Mahabir Pun’s National Innovation Centre tests medicopters to treat patients in remote areas

In an unassuming office in Kupondol, electrical engineer Suraj Karki turns on the DC power supply, and the room goes quiet as his team waits for the octocopter on a table to show signs of life.

Sure enough, its coloured lights blink, and the rotors start spinning with a whine. Relief and excitement floods the office. Later, after a successful outdoor test flight, Karki’s team names the medicopter Puspak, after the legendary flying machine from the Ramayana.

“We want people to regard our drones as messengers from God, delivering life-saving support,” says Karki, who hopes to have medicopters fully operational in two years.

The flight test of the locally-made prototype to deliver medicines to remote health centres in Nepal is one of the first projects of Mahabir Pun’s National Innovation Center (NIC) which the Magsaysay Prize winner set up to allow Nepali engineers to apply their knowledge in their own country.

“I want to stop the brain drain of talented people by supporting them in the development of innovative technologies that bring economic growth to Nepal, not to build strong economies elsewhere,” says Pun, who himself returned from the United States to launch rural Internet networks, telemedicine and agricultural services to over 200 remote villages in Nepal.

Photos: Bikram Rai

The social entrepreneur first piloted a telemedicine program in 2006 to enable rural patients to consult doctors in Kathmandu-based hospitals. Currently, ten rural health centres conduct virtual classes with consultants in Pun’s home district of Myagdi, while the government has introduced telemedicine in 25 districts.
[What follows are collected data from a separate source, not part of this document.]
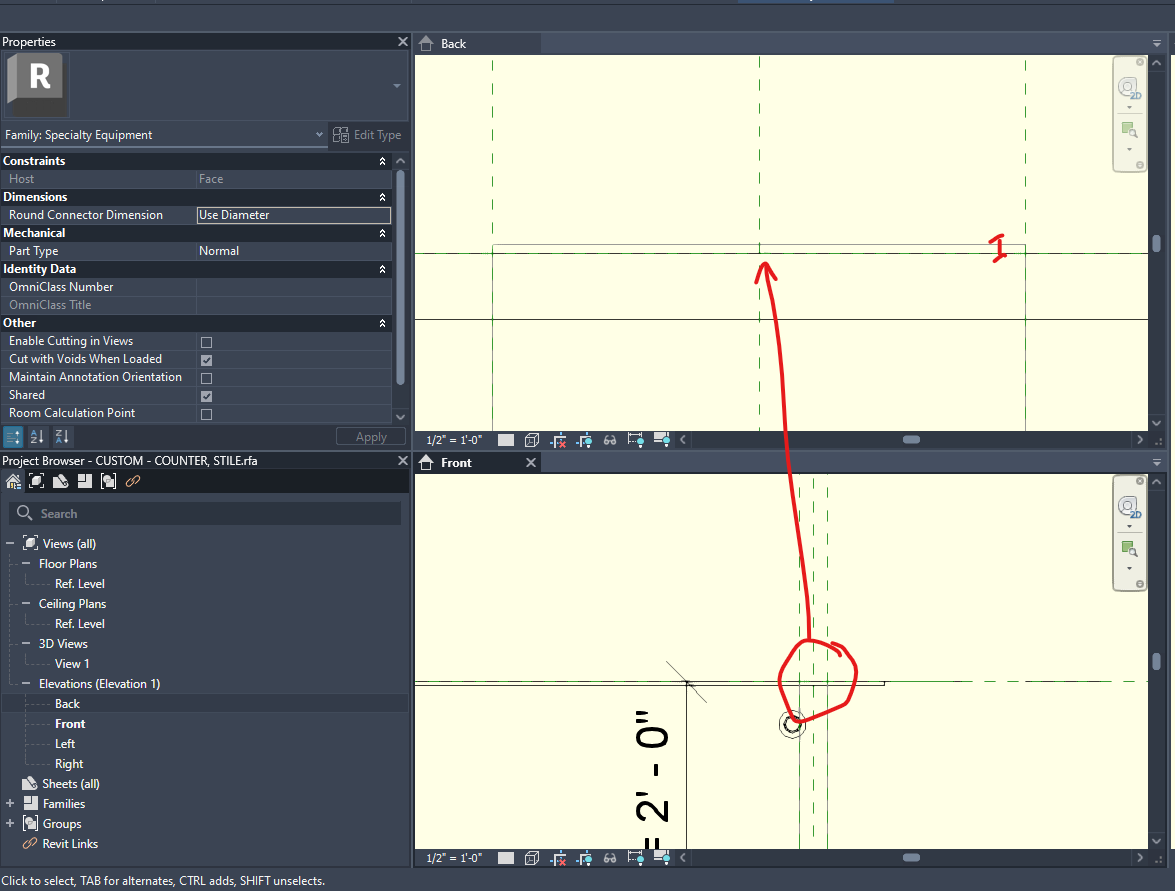Enable the Enable Cutting in Views checkbox

[206, 341]
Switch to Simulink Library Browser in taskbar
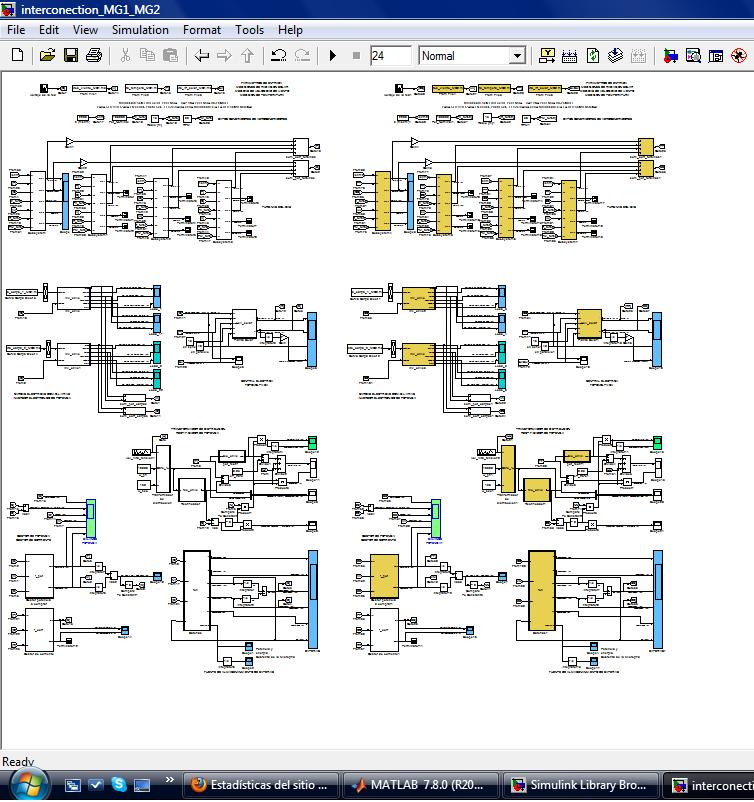The width and height of the screenshot is (754, 802). (580, 785)
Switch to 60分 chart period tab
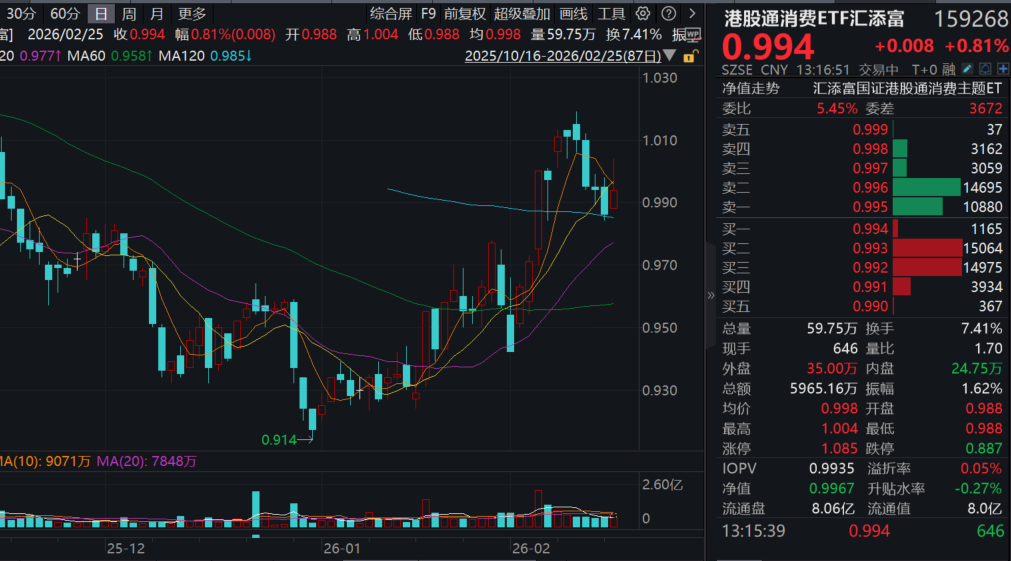The image size is (1011, 561). click(x=65, y=13)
Karki and his colleague Ramraj Khanal say they were inspired to work on drones when Pun visited Pulchok Engineering Campus two years ago. With three other members of the college’s Robotics Club, the team built the medicopter prototype.

“In the past we built drones for fun, now it’s for real,” says Karki with a grin, as he recalls how difficult it was to get parts to assemble the craft. The team searched junkyards in Kathmandu, and the steel pipe for the test drone, for example, was scavenged from a Japanese photocopy machine.
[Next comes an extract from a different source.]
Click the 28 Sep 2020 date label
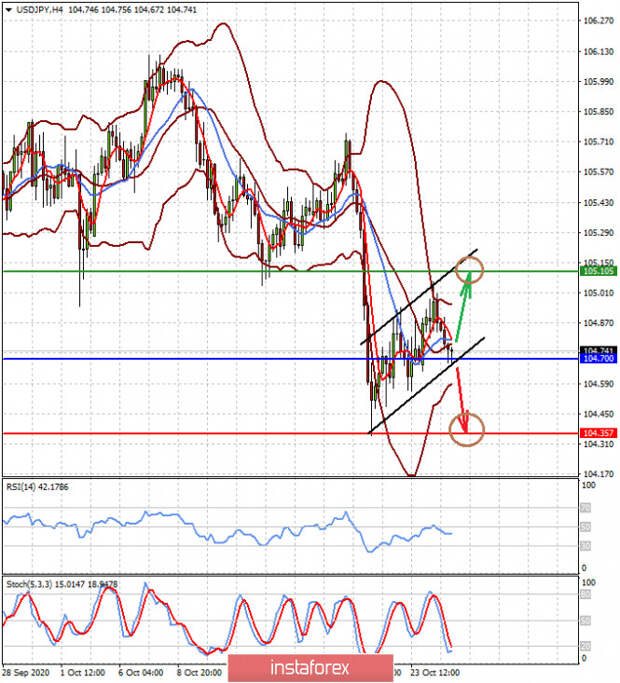This screenshot has height=683, width=620. [x=26, y=673]
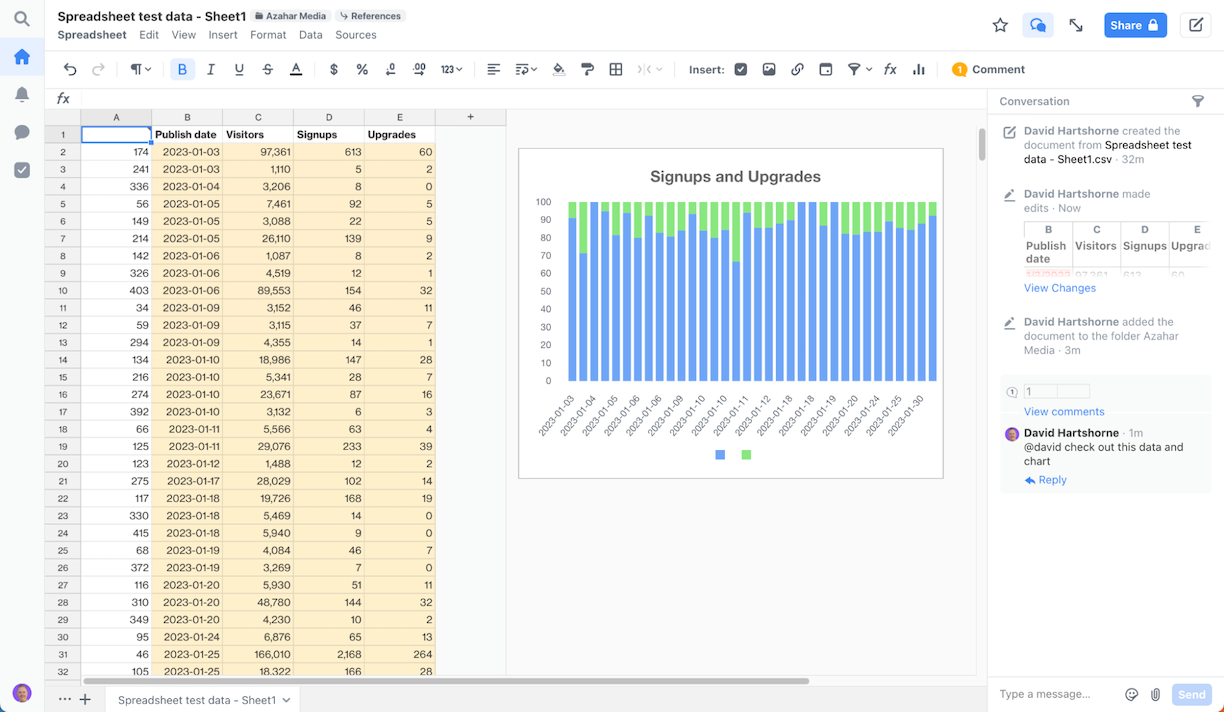Expand the paragraph style dropdown

coord(140,69)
Pun is delighted with the passion for innovation of young Nepalis like Karki and Khanal, and tells us: “We are glad we can provide talented people with the space, tools and investment to develop their ideas."

The NIC was set up with $600,000 in donations from Nepalis here and abroad, but Pun’s long term goal is to make it sustainable by building a hydropower plant, and then run the Centre with income generated by selling electricity to the grid.

Besides medical drones, NIC is also helping Nepali scientists grow cordyceps for medical use, produce a new brand of health drink, and set up solar and biogas plants.

Pun got assurances from two prime ministers to help NIC with funds which never materialised, so he is selling his own land and all the medals he has been awarded to raise more money.

Tribhuvan University has offered a plot of land to build an office, and Pun’s vision is for NIC to be an incubator and start a ‘micro Silicon Valley’ for startups.

Says the 63-year-old: “I tried to raise incomes in remote villages with pilot projects, but now realise change has to come from the national level. NIC is not social work, but nation building. I am tired of seeing my country being poor.”